Re: arrays and indexes

From: "Ross J(dot) Reedstrom" <reedstrm(at)rice(dot)edu>
To: Greg Stark <gsstark(at)mit(dot)edu>, Merlin Moncure <merlin(dot)moncure(at)rcsonline(dot)com>
Cc: pgsql-performance(at)postgresql(dot)org
Subject: Re: arrays and indexes
Date: 2004-07-26 18:47:03
Message-ID: 20040726184703.GA27820@cnx.rice.edu
Views: Raw Message | Whole Thread | Download mbox | Resend email
Thread:
Lists: pgsql-performance

On Mon, Jul 26, 2004 at 02:27:20AM -0400, Greg Stark wrote:
>
> "Ross J. Reedstrom" <reedstrm(at)rice(dot)edu> writes:
>
> > In the new schema, the same thing is:
> >
> > SELECT * from content where 42 = ANY (authors);
> >
> > Works fine, but for the life of me I can't find nor figure out how to
> > build an index that will be used to speed this along. Any ideas?
>
> Well that's basically the problem with denormalized data like this.
>
> Have you resolved what you're going to do if two sessions try to add a user to
> the same group at the same time? Or how you'll go about removing a user from
> all his groups in one shot?

We've got plenty of interlocks in the middleware to handle the first
(mainly because this is an authoring system where everyone has to agree
to participate, and acknowledge the open license on the materials)
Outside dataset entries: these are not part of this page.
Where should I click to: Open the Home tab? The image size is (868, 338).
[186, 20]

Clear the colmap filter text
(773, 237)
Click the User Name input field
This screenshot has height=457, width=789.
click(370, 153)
Second, they _can't_ be removed: we're effectively a write only archive.
Even if we weren't it would be a rare event and could go slowly (loop
over groups in the middleware, probably)

>
> Basically, if you denormalize in this fashion it becomes hard to use the
> groups as anything but single monolithic objects. Whereas normalized data can
> be queried and updated from other points of view like in the case you name
> above.

These groups _really are_ ideal for Joe Conway's work on arrays: we need
ordered vectors, so we'd be sorting all the time, otherwise. They're
static, and they're read only. The one thing they're not is fixed, known
size (Sorry Merlin). They work fine for the query as shown: the only
issue is performance.

> Postgres does have a way to do what you ask, though. It involves GiST
> indexes and the operators from the contrib/intarray directory from the
> Postgres source.

Well, yes, that's how it used to be done. I figured the new array
support should be able to handle it without the addon, however.

> However I warn you in advance that this is fairly esoteric stuff and
> will take some time to get used to. And at least in my case I found
> the indexes didn't actually help much for my data sets, probably
> because they just weren't big enough to benefit.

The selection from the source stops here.